¿Puede el Reglamento Interno limitar vínculo sentimental entre trabajadores en reglamento interno?

Por medio del Ord. N°5710 del 9 de noviembre 2018 la Dirección del Trabajo se pronunció acerca de la limitación que el Reglamento Interno de una empresa podría establecer respecto de relaciones sentimentales dentro de la empresa.

La entidad fiscalizadora recibió en análisis un Reglamento Interno que señalaba en una de sus cláusulas: “Queda prohibido que trabajadores de la empresa mantengan relaciones sentimentales o emocionales dentro de sus dependencias, si estas relaciones provocan conflictos de interés, crean un clima laboral adverso o perjudican el desempeño laboral de estos trabajadores o de sus compañeros. Quienes incurran en estas situaciones quedarán sujetos a la aplicación de medidas disciplinarias que podrán llegar hasta el término de su respectiva relación laboral con la empresa e incluso el ejercicio de acciones legales”.
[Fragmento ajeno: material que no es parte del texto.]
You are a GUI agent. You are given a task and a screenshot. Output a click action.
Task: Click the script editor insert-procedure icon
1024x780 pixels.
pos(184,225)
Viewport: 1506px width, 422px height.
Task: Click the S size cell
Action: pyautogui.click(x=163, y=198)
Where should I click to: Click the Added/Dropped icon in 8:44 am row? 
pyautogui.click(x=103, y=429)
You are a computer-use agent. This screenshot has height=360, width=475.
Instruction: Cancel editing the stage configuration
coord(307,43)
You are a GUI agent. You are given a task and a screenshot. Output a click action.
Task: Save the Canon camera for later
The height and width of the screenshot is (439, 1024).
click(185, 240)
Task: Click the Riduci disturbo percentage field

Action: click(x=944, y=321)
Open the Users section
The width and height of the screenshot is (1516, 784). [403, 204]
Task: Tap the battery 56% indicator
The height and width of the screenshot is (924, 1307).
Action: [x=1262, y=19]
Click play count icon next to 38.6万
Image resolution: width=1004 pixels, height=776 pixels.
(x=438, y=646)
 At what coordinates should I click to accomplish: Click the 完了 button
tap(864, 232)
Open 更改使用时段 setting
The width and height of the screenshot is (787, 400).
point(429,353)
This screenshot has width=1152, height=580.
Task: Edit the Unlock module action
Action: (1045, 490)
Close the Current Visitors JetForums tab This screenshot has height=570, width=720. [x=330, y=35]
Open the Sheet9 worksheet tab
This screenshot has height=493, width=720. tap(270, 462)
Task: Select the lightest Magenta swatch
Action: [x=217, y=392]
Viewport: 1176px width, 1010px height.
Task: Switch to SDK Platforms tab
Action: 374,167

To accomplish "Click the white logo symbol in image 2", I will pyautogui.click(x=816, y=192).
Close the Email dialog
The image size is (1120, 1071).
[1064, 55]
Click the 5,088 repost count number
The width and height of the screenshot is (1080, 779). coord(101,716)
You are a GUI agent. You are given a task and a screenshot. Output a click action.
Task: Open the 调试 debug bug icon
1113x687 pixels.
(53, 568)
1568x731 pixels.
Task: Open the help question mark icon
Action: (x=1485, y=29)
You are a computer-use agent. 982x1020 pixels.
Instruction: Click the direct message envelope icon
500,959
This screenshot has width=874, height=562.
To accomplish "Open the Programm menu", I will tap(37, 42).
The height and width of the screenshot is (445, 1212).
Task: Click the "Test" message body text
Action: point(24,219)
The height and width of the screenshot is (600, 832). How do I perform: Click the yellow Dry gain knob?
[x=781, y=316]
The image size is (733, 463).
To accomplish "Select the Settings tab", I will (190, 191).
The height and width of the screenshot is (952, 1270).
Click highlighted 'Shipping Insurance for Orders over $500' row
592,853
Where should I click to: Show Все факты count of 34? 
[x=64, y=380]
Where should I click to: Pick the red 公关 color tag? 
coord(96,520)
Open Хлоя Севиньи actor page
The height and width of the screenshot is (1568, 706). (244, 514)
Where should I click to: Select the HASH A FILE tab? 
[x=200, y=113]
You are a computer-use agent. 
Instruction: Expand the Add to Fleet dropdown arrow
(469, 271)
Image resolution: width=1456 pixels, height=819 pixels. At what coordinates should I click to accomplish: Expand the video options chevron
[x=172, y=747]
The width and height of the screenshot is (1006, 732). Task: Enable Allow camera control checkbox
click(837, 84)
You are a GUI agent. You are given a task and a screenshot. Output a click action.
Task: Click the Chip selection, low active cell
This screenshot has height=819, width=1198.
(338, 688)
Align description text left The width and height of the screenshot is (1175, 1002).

Según el órgano fiscalizador en virtud del artículo 154 del mismo cuerpo legal, el reglamento interno debe contener, a lo menos, las siguientes disposiciones: “5. Las obligaciones y prohibiciones a que estén sujetos los trabajadores; 10. Las sanciones que podrán aplicarse por infracción a las obligaciones que señale este reglamento, las que sólo podrán consistir en amonestación verbal o escrita y multa de hasta veinticinco por ciento de la remuneración diaria.” Luego, el inciso final de la precitada norma prescribe: “Las obligaciones y prohibiciones a que hace referencia el número 5 de este artículo, y, en general, toda medida de control, sólo podrán efectuarse por medios idóneos y concordantes con la naturaleza de la relación laboral y, en todo caso, su aplicación deberá ser general, garantizándose la impersonalidad de la medida, para respetar la dignidad del trabajador.”

El criterio previo de la Dirección del Trabajo en Dictamen Ordinario N°3199/32 del 18 de julio de 2012 señaló que “el legislador dándose ciertas condiciones, obliga a todo empleador a confeccionar un reglamento interno de orden, higiene y seguridad que contenga las obligaciones y prohibiciones a que deben sujetarse los trabajadores en relación con sus labores, permanencia y vida en las dependencias de la respectiva empresa o establecimiento. “Lo anterior implica efectos concretos. “En primer lugar, toda obligación y prohibición dispuesta por el empleador, que incida en materias de orden, higiene y seguridad, deberá forzosamente contenerse en el Reglamento Interno. “En segundo lugar, toda obligación y prohibición dispuesta por el empleador relacionada con las mencionadas materias, tendrá como límite temporal y territorial, las labores, permanencia y vida en las dependencias de la empresa”. Añade que “en tercer lugar, todas las obligaciones y prohibiciones dispuestas por el empleador en relación con las labores, permanencia y vida en las dependencias de la respectiva empresa o establecimiento y que han de consignarse en el Reglamento Interno, y toda medida de control, vale decir, no sólo las que encuentren su fundamento en la ley, sino en otras fuentes normativas, sólo podrán efectuarse por medios idóneos y concordantes con la naturaleza de la relación laboral y, en todo caso, su aplicación deberá ser general, garantizándose la impersonalidad de la medida, para respetar la dignidad del trabajador”.

Por tanto, es dable indicar que, las facultades que el ordenamiento jurídico le reconoce a todo empleador, incluyendo en éstas aquella que lo faculta para establecer en el Reglamento Interno las obligaciones y prohibiciones y en general las medidas de control a que están sujetos los trabajadores, encuentran como límite infranqueable, de acuerdo a lo dispuesto en el inciso primero del artículo 5º del Código del Trabajo, el respeto a los derechos fundamentales de los trabajadores.

Indica el criterio en análisis que “la prohibición que la empresa pretende incorporar al Reglamento Interno, eventualmente no superaría los requisitos del juicio de proporcionalidad, pues su establecimiento podría provocar una colisión con el ejercicio de los derechos constitucionales de los trabajadores a quienes se dirige, especialmente en lo que dice relación con el derecho a la intimidad y la libertad de trabajo, pues no es posible divisar como aquella limitación conseguiría el objetivo propuesto, pues nada se dice al respecto, además que en caso de hacerlo, es posible advertir que podrían existir otras formas más moderadas para conseguir dicho propósito con la eficacia que es requerida”.